Dataset entries

· · · · · · ·

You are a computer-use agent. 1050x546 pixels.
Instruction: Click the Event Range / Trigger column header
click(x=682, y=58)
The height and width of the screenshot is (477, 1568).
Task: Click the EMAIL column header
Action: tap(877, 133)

· · · · · · ·

Exercise instructions: Give back each line above precisely as it stands.

Exercise solution:
You are a computer-use agent. 1050x546 pixels.
Instruction: Click the Event Range / Trigger column header
click(x=682, y=58)
The height and width of the screenshot is (477, 1568).
Task: Click the EMAIL column header
Action: tap(877, 133)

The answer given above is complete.